— Task instructions —
A – In the article on college during the pandemic, list the things students had enjoyed before they were sent home because of COVID-19.
B – Summarize the article on college during the pandemic in two sentences.
C – Translate this sentence from the article on college during the pandemic into Spanish: "Some changes are here to stay, while some will fall by the wayside."

— Study text —
··········
Just like it’s done with so many aspects of life as we know it, the COVID-19 pandemic has brought sweeping change to the higher education landscape. This has left families with current or prospective college students wondering whether to rethink their immediate plans for higher education.
For generations, parents have sought to provide their kids with the best education the family could afford. For many, that meant a traditional four-year college. In addition to the academic experience, living on campus was seen as a rite of passage few wanted their kids to miss.
Enter COVID-19. In short order, students were sent home. Before, they’d enjoyed in-person instruction, collaboration with classmates, and a vibrant campus life. Then suddenly, their world was limited to exclusively online learning and social interaction. Things have eased up some, but the “college experience” is a decidedly diminished, riskier incarnation of its former self.
Though we all hope that the vaccine rollout will bring familiarity back to daily life, we don’t yet know how soon colleges and universities will be offering the experiences we’re used to, including on-campus learning and housing. The necessity that arose in 2020 for these institutions to make do and find alternatives will have a lasting impact, even after health data says that they can return to “normal”. Some changes are here to stay, while some will fall by the wayside.
Families are asking themselves “Is it safe? Is it worth it?” The good news is there are more choices than ever before, and acceptance of the path less travelled has never been higher. Here are some things to think about as you weigh the options.
Option 1: Stay the Course (More or Less)
While the exact college dream you and your student envisioned may no longer exist, you could opt to push forward with its “new normal” counterpart. If the student in your family is healthy, motivated, and focused more on the core education than on campus life, that might well be the best option.
But a lot depends on the schools themselves, so do your homework. Colleges have been struggling to navigate the severe financial and logistical challenges of the pandemic. Some have managed the twists and turns better than others. Some are better equipped for online/hybrid learning. Some have had to make difficult decisions, such as eliminating majors or laying off staff. Not all will survive. This could be a key consideration, especially if graduation is a long way off.
What about kids who are less settled on a particular college, lifestyle, or education objective? For them, it’s harder to make a case for paying full freight for a big-ticket school in a far-flung destination. Many are opting instead to commute to a local college, state university, or community college, at least for the short term. There, they can earn credits, sample multiple disciplines, or explore internships more cost-effectively. Then later, when things open up, they’ll be in a better position to succeed with their original college plan if it still makes sense. One important caveat: if someone in your household is at high risk for COVID, having a student attending classes in person while living at home could increase that risk.
Option 2: Postpone the Trip
Moving ahead per the original timeline for college may not be the best strategy. For example, if the cultural experience of on-campus living is vital, or health concerns are paramount, now might be a good time for a gap year. It’s a path that, in the past, some were reluctant to take out of fear of being left behind. But according to the Gap Year Association, research suggests that a gap year can actually improve academic and career outcomes. And now, much of the stigma has been erased, as COVID concerns have prompted wider acceptance out of necessity.
Traditionally, a gap year was seen as a time for students to explore via volunteer or paid work, travel, and self-reflection. While the pandemic has put a damper on some of this, it has also helped foster acceptance of alternative approaches for gap year pursuits.
··········
— Supplied information —
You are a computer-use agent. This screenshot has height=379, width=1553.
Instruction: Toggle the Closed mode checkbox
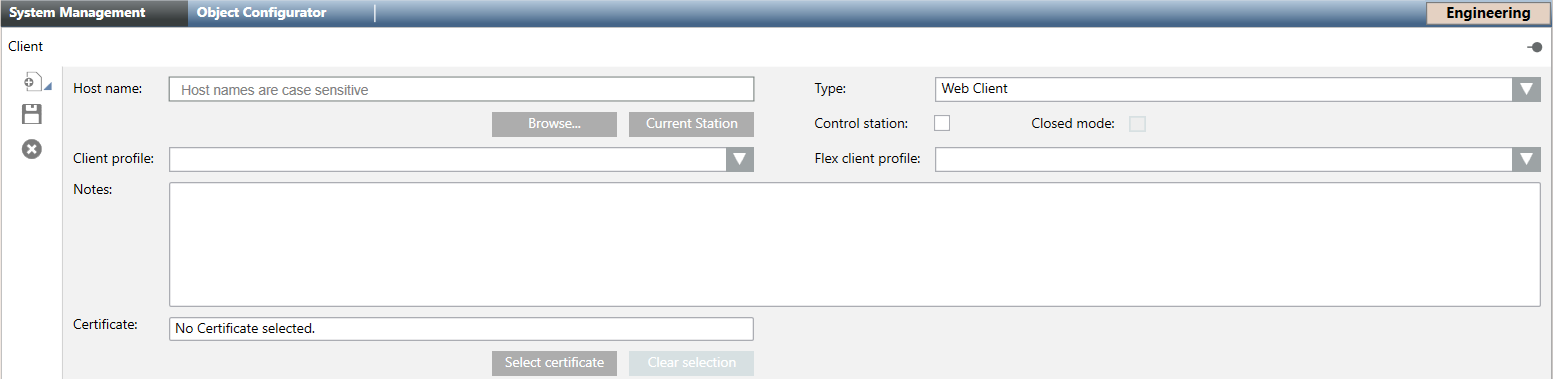tap(1137, 124)
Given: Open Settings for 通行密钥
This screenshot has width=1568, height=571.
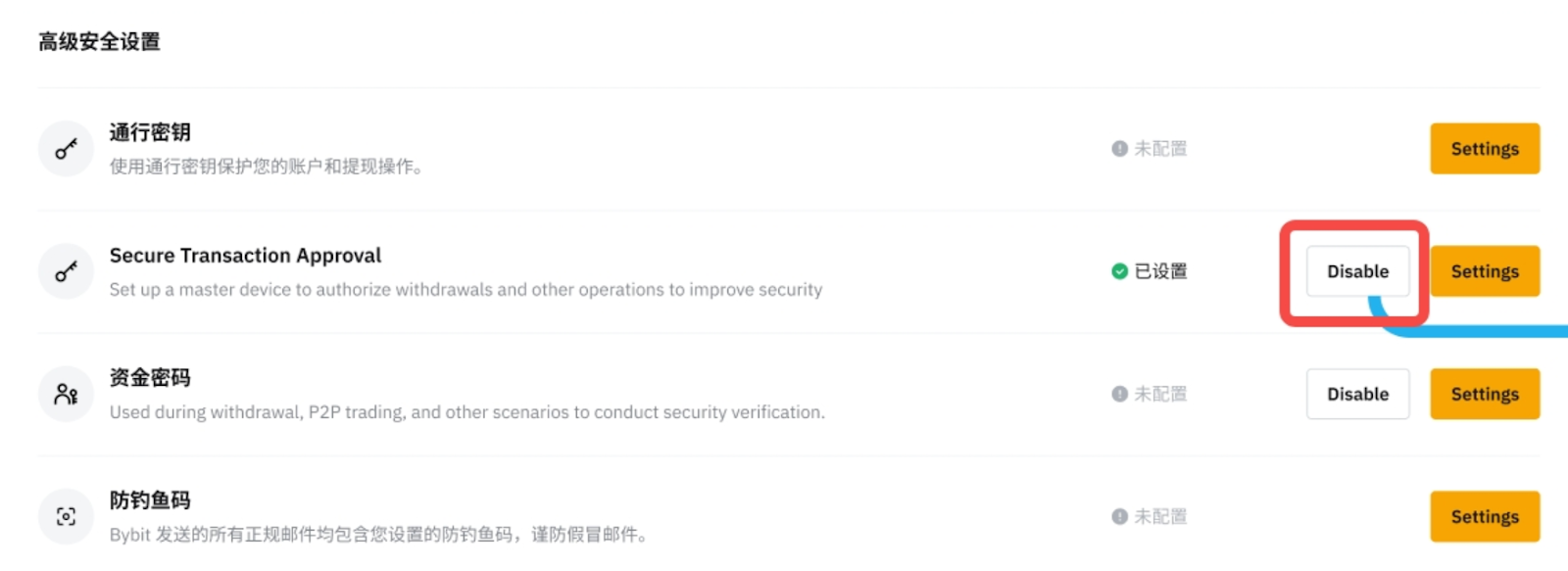Looking at the screenshot, I should click(x=1484, y=149).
··········
— Results of the tasks —
A –
- In-person instruction
- Collaboration with classmates
- A vibrant campus life

B – The COVID-19 pandemic has brought sweeping change to higher education, leaving families asking whether the traditional college experience is still safe and worth it. The article weighs options such as continuing with a school's "new normal" or commuting to a local college at lower cost, and postponing college with a gap year, which research cited by the Gap Year Association suggests can improve academic and career outcomes.

C – Algunos cambios han llegado para quedarse, mientras que otros se quedarán en el camino.